David’s also sells copies of new albums that have been signed by visiting artists. Both Ashlie and Andy have found it relatively easy to persuade some of their favourite acts to perform in store.
“We have loads of in-stores. We try and chase bands we really enjoy, so for me getting Wolf People, who are signed to Jagjaguwar, to play in the shop was a huge treat. It was like having one of my favourite bands play in my living room,” she says.
For Andy, a fan of The Divine Comedy, getting Neil Hannon to play in the shop on two occasions was huge, while both of them were elated to see 10cc’s Graham Gouldman play a set there.

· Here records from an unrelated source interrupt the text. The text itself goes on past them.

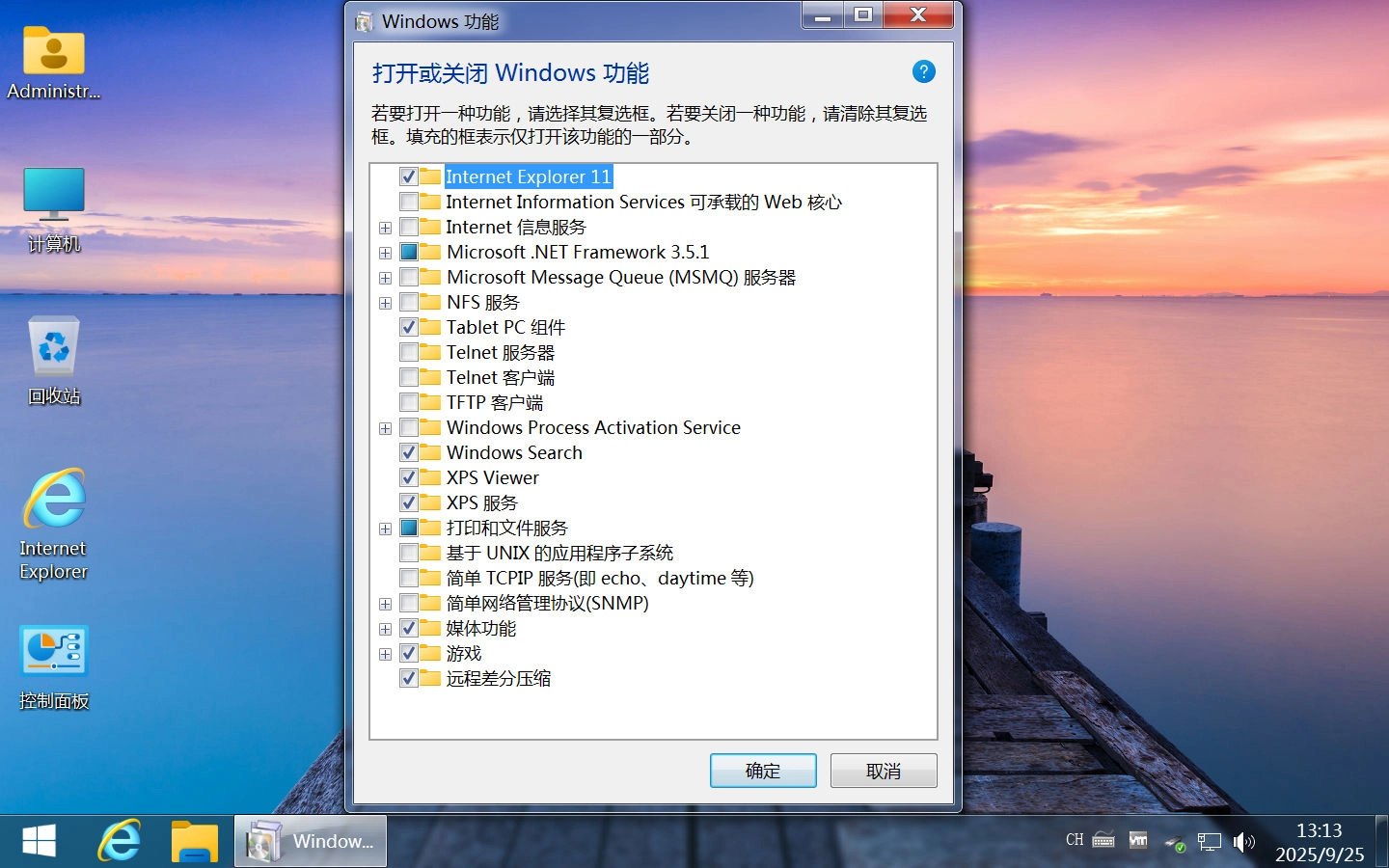Image resolution: width=1389 pixels, height=868 pixels.
Task: Enable the Telnet 客户端 feature
Action: (x=409, y=377)
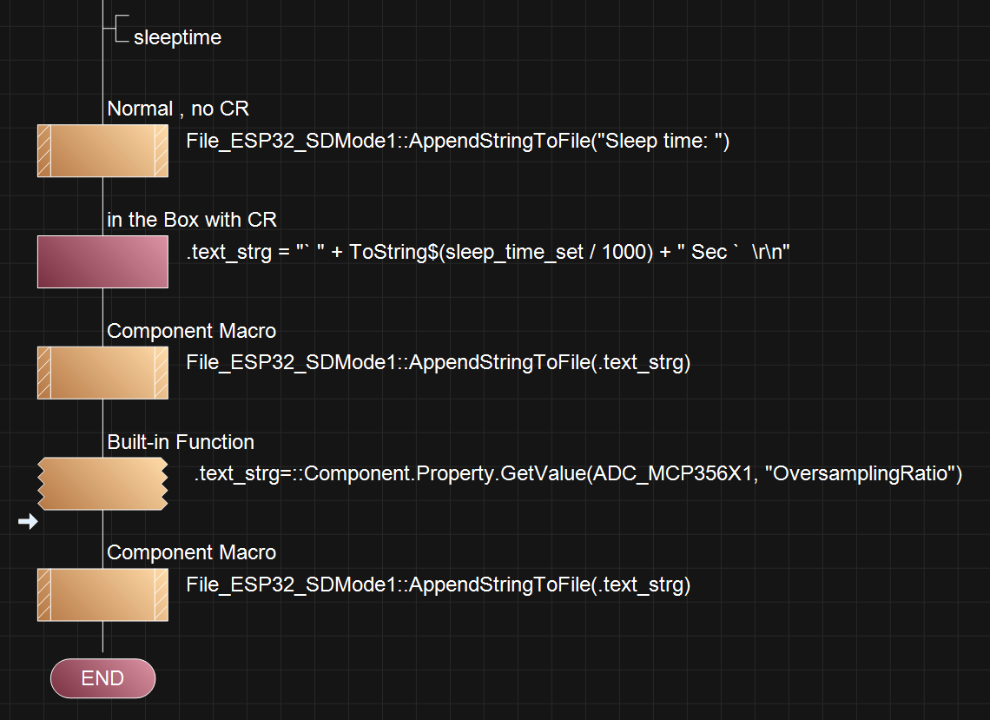Click the hatched left edge of first macro block
Viewport: 990px width, 720px height.
[44, 151]
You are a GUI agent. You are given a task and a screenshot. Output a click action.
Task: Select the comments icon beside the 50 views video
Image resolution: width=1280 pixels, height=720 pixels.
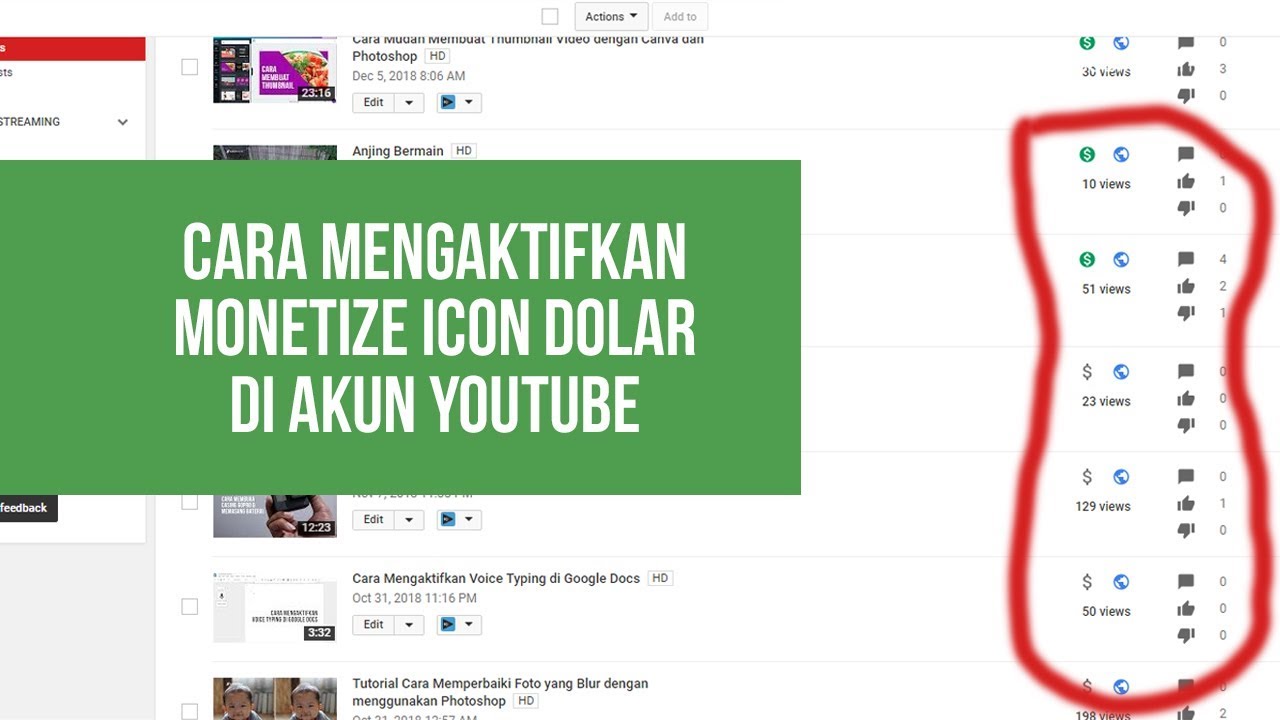click(x=1187, y=581)
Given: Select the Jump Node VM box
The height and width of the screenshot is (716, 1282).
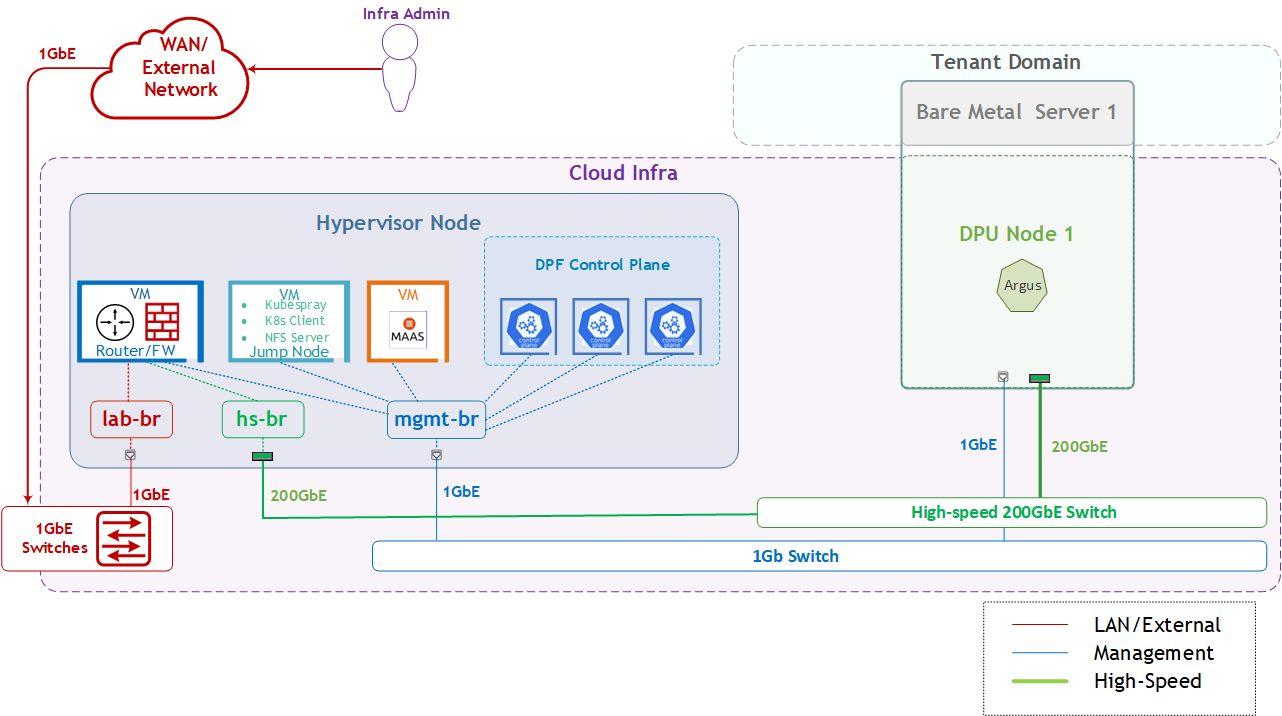Looking at the screenshot, I should point(289,320).
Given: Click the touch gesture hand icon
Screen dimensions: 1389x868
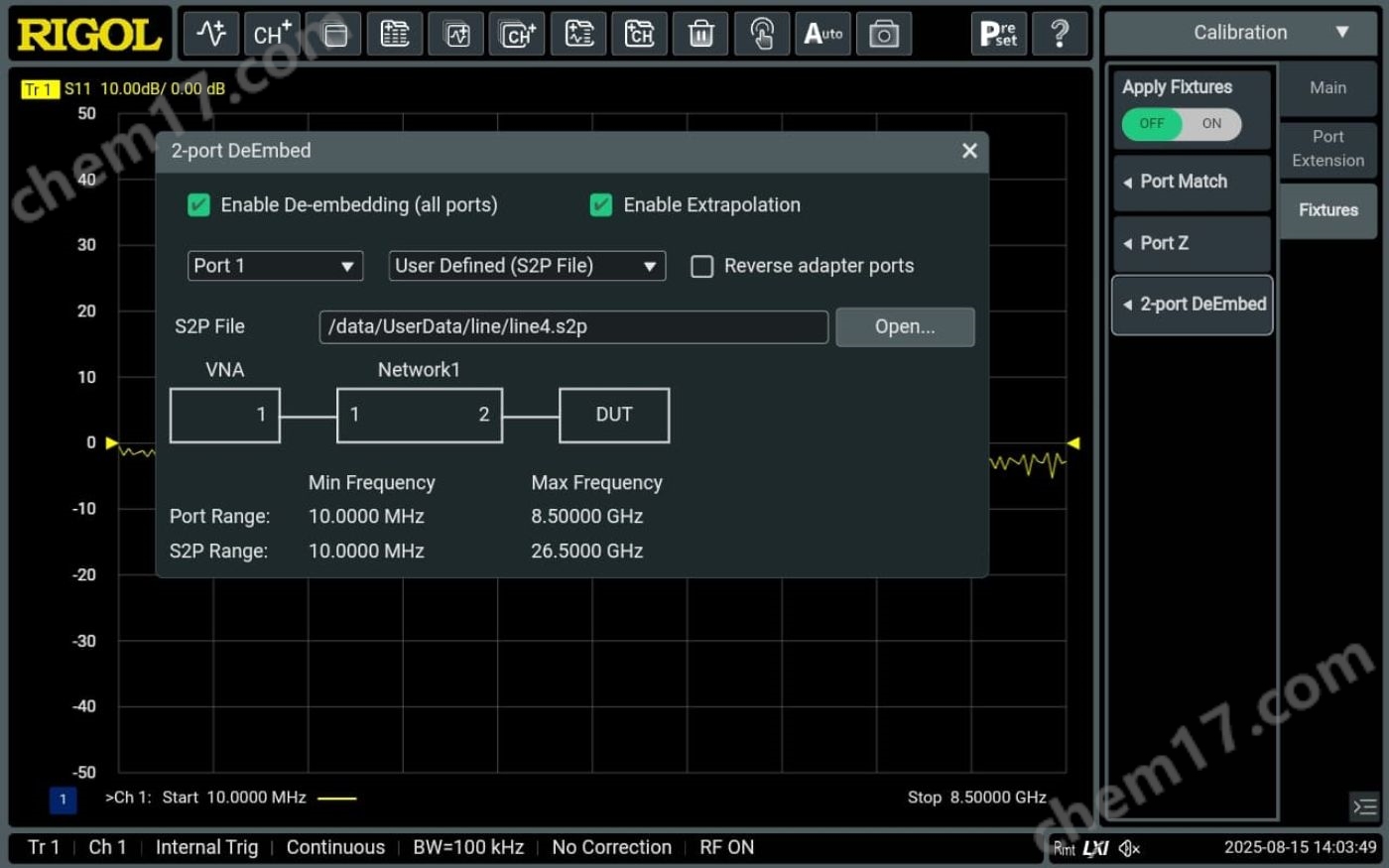Looking at the screenshot, I should coord(762,34).
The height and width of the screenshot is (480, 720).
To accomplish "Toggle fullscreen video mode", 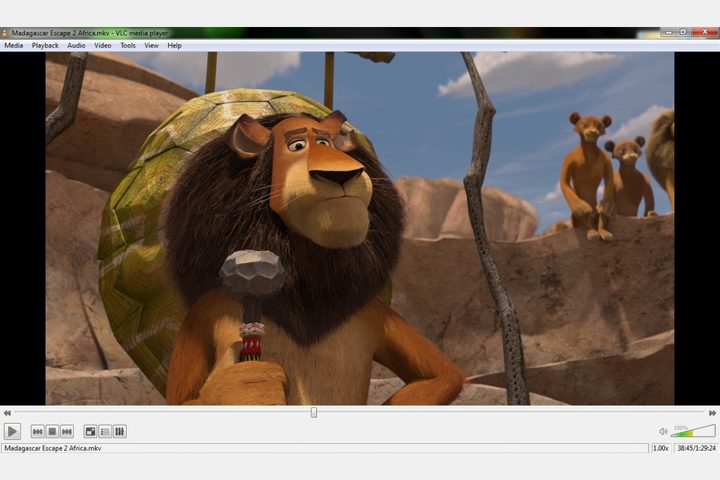I will (90, 432).
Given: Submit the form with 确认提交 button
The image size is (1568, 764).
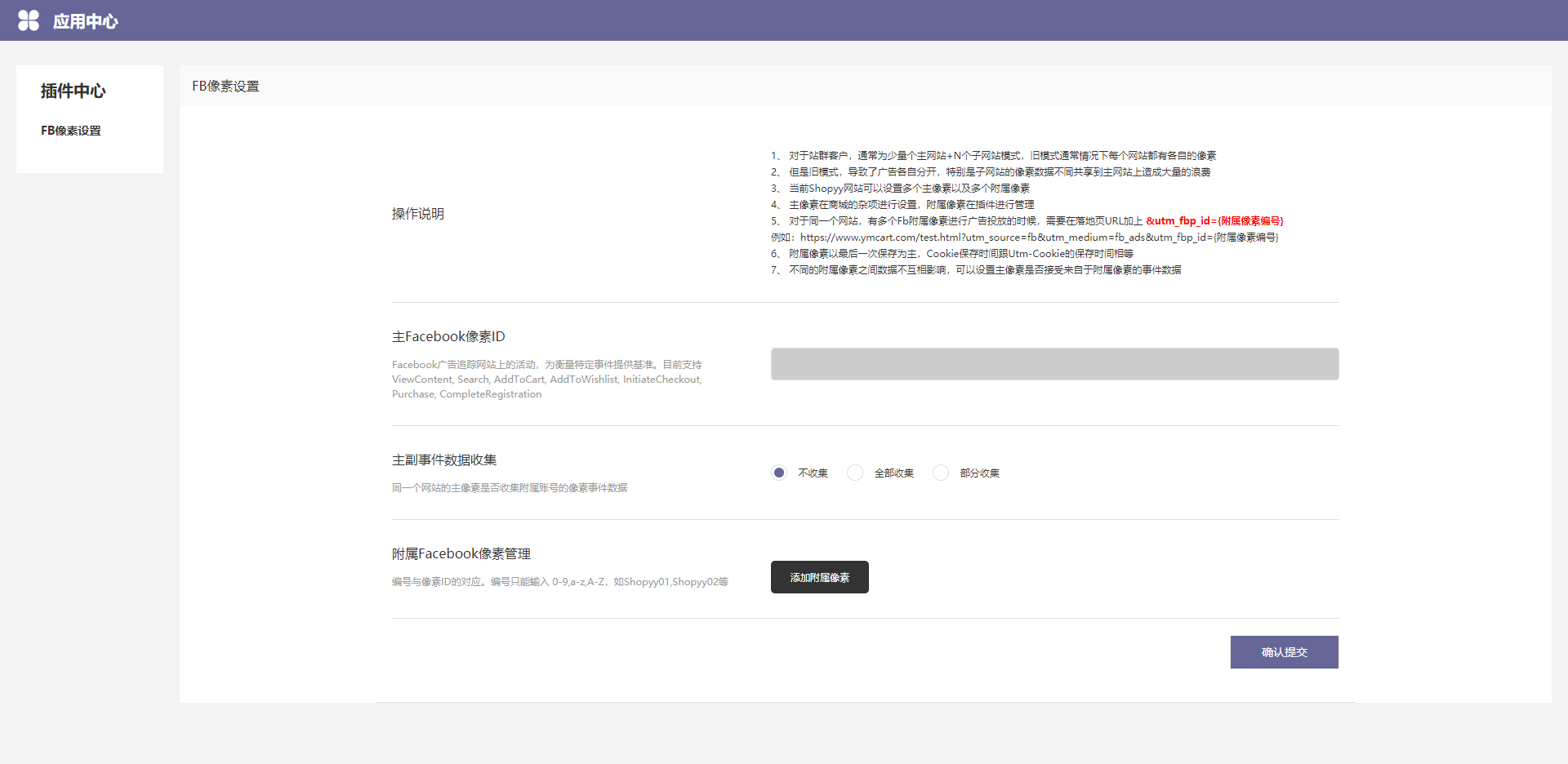Looking at the screenshot, I should (x=1284, y=652).
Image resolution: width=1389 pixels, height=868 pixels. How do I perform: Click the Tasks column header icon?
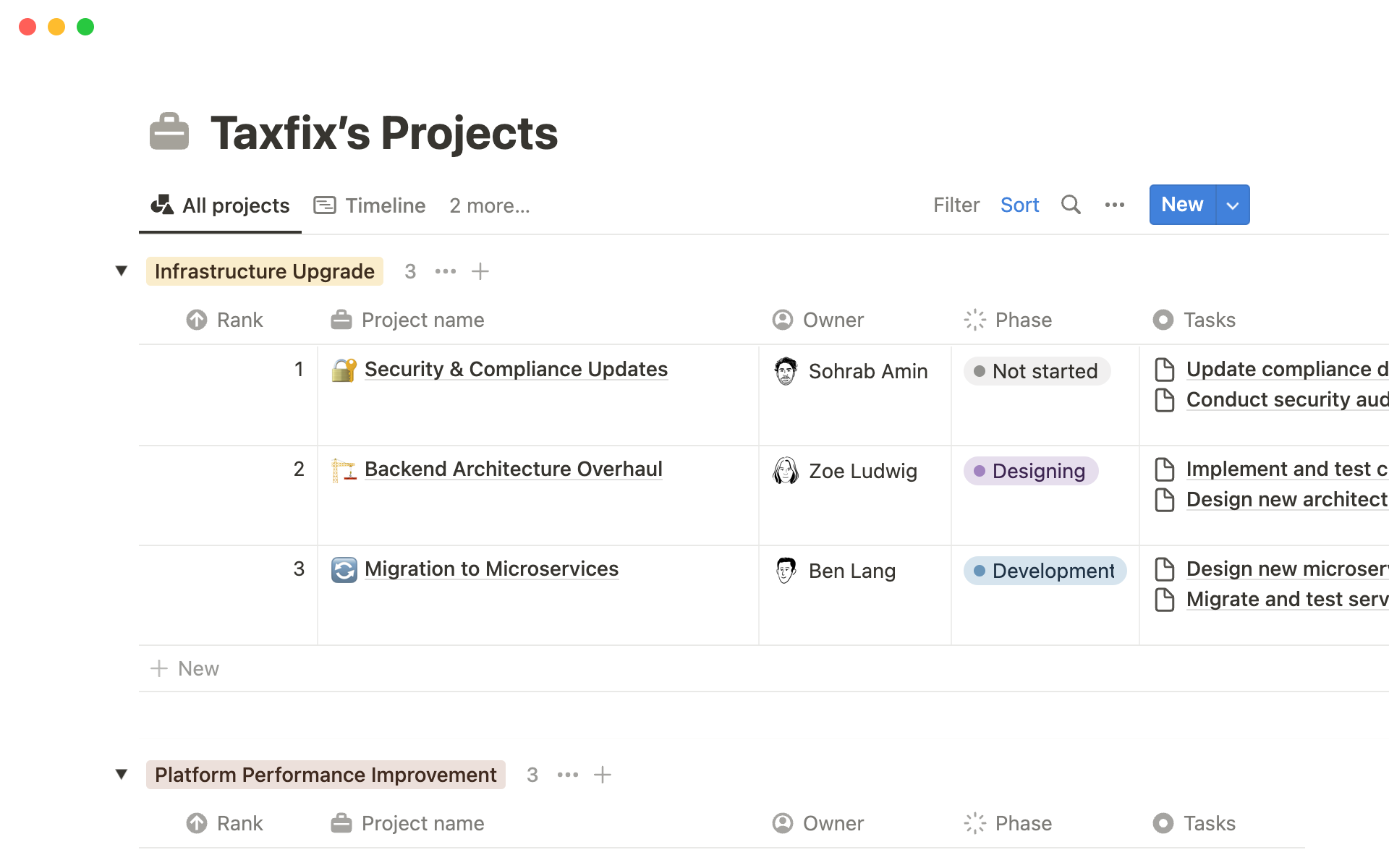1162,320

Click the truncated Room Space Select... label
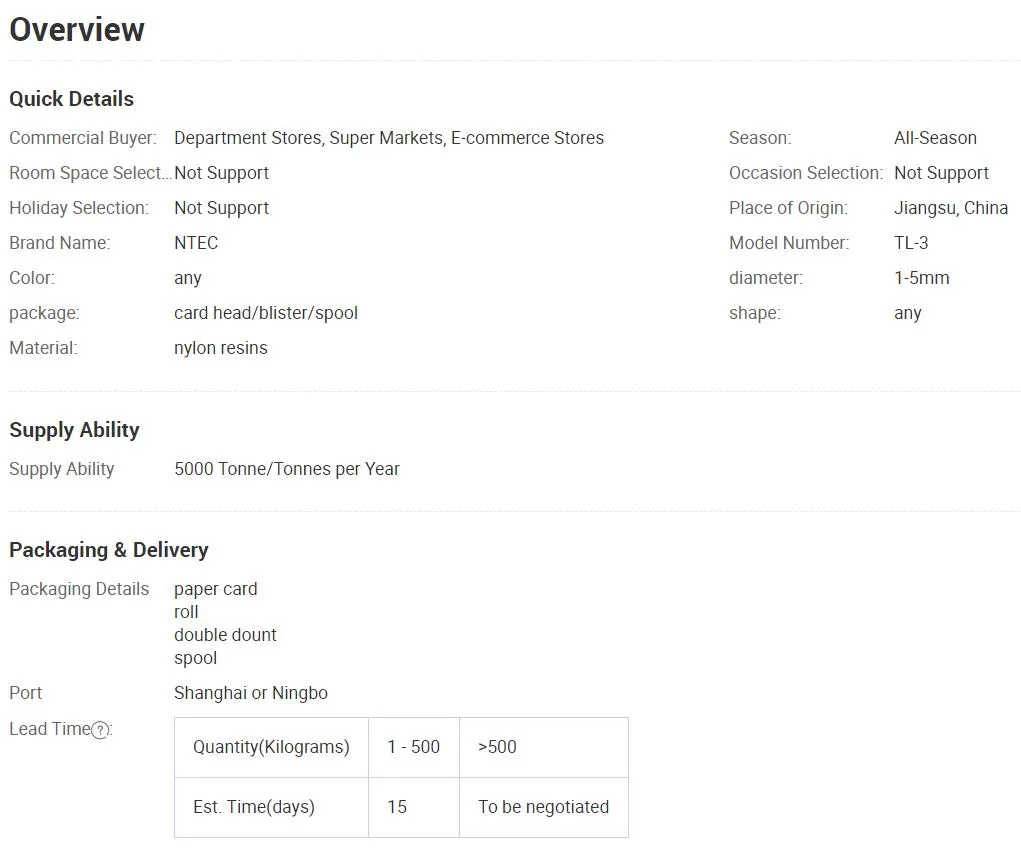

“We are big 10cc fans and so we emailed him, he emailed back, came in and played. It was all so easy, he was so approachable and unpretentious. It’s great that people want to come here and play. I think it helps being midway between London and Cambridge, and the fact we have been around a long time,” says Ashlie.
Brothers David and William Armitage launched David’s Bookshop in March 1963 and began selling new and second-hand records from the store shortly afterwards. The music department proved so successful that by the early 1980s it warranted its own shop.
“David’s became a destination store, people made a pilgrimage to it because they managed to get quite rare items in — there wasn’t much going on in Letchworth in the late 1960s and early 1970s,” says Sky.
“Now there are three units all joined together, Music at number 12, books at 14 and a couple of years ago we opened the cafe and knocked them all through, so it is a massive space. It keeps growing, which is amazing,” she says.
The Armitage brothers sold David’s to its current owner, Paul Wallace, in 2009, but William Armitgage remains involved with the shop as a director and still owns the building.
The bustling cafe, with its wooden floors, walls adorned with metro tiles, shelves of beautifully bound second-hand books and framed newspaper cuttings about the store, is the latest addition to David’s and has proven popular with locals and helped to boost the record store’s business.
“The cafe has been really beneficial,” says Ashlie. “It started out as a small operation at the back of the record shop. We would tailor what we played to the people in the coffee shop and recommend things to them. People would ask us to play new albums, it won us a lot of sales.
“The cafe is a separate space, it works really well but we do have to be careful, we can’t play anything too out-there. It’s great to be able to use the cafe to advertise new releases and in-store events. At Christmas, we make hampers that include tea bags, books and records, and sell them in the cafe — the businesses all go together really nicely.”
Having ridden the crest of the wave of the vinyl revival for the past decade, Ashlie is not concerned by reports that the format’s sales have begun to plateau. She says that many of David’s customers are young and enthusiastic about collecting records and consider having a subscription to a streaming service as complementary to their vinyl collection.
“Something I hear all the time from customers is, ‘I’ve been listening to it on Spotify non-stop and now I really want to own it’. It tends to be younger people with less disposable income. Older people will just buy an album if they like the band, but younger people with less disposable income are having to be more choosey and Spotify gives them the opportunity to try before they buy.
“People used to come into record stores to discover new music and now maybe that’s not so much the case. We do take pride in recommending things to people, but Spotify does that very well without you having to leave the house.
“I hope the future is well rounded, there is nothing wrong with Spotify, but I think people are increasingly realising what an amazing resource a record shop is.”